I get what you mean. But I think we need to look at this with a bit more nuance. (And this is probably where I lose all the LinkedIn readers who were just scrolling for a quick clickbait take…)

Nobody has to quit LinkedIn – but everyone should be prepared for a scenario where it’s no longer around, making themselves less dependent on the platform per se. What that looks like in practice probably depends a lot on your individual usage.

đź“™ If LinkedIn is your personal address book, you should probably also keep the email addresses or phone numbers of your (most important) contacts somewhere else.

📰 If LinkedIn is your primary news source (Please don’t… no single source should ever be that critical), then you might want to diversify your setup (RSS, newsletters, feed aggregators, etc.).

📝 If you regularly post a lot of content here yourself, you might want to look into approaches like POSSE (Publish on your Own Site, Syndicate Elsewhere).
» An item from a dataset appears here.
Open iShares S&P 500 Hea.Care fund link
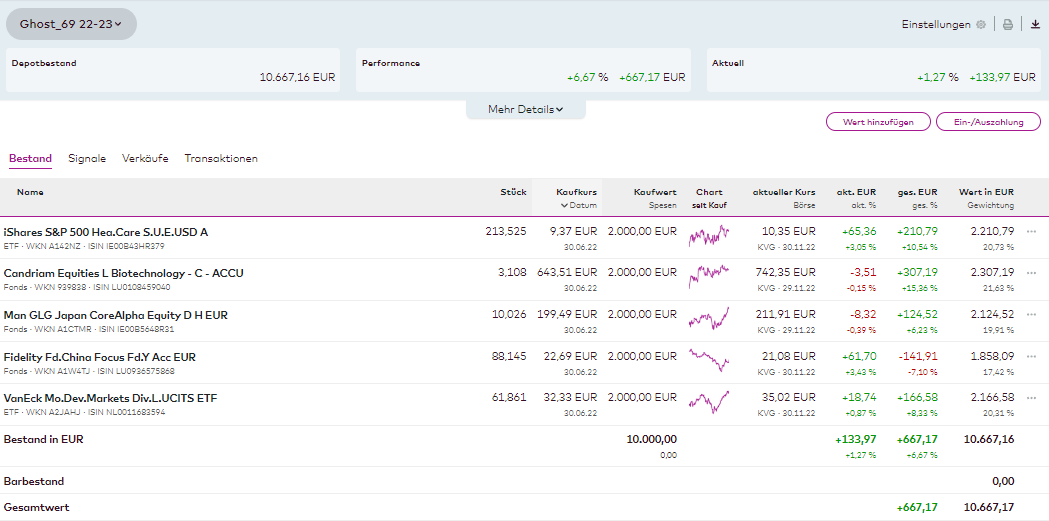 point(106,232)
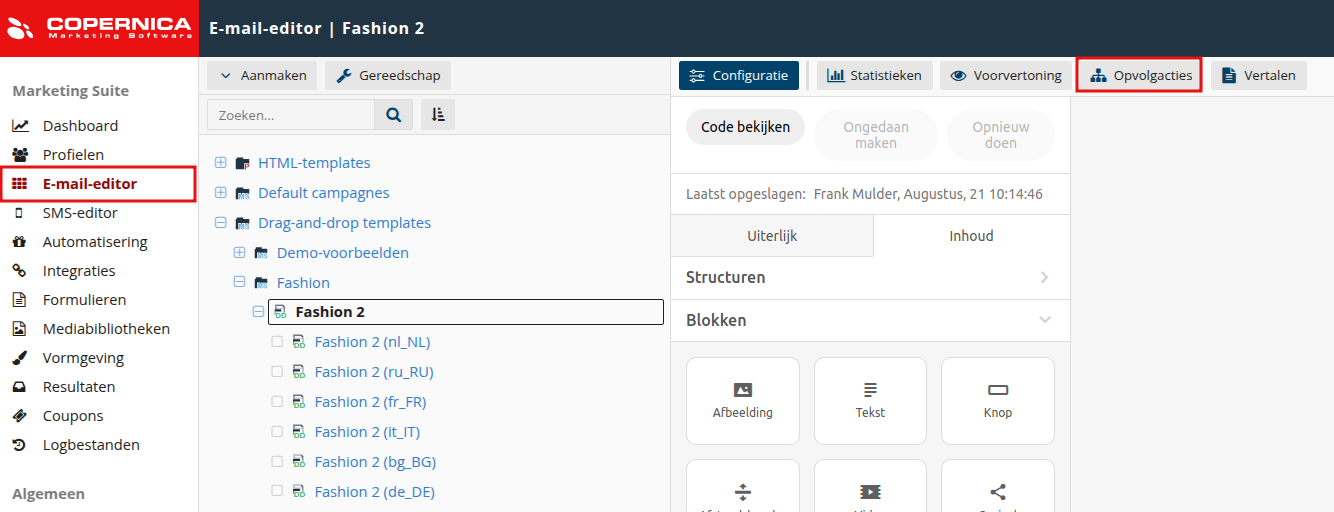
Task: Add the Tekst block
Action: tap(870, 400)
There are certainly a few more use cases and examples out there. But I think the core principle is clear: using a service isn’t the strategic problem here; the (often self-inflicted) dependence on it is. That’s something we can mitigate, though. In other areas of IT, we’ve been doing this for a long time anyway (think multi-cloud, portability, etc.).

It’s time we start thinking about it here, too.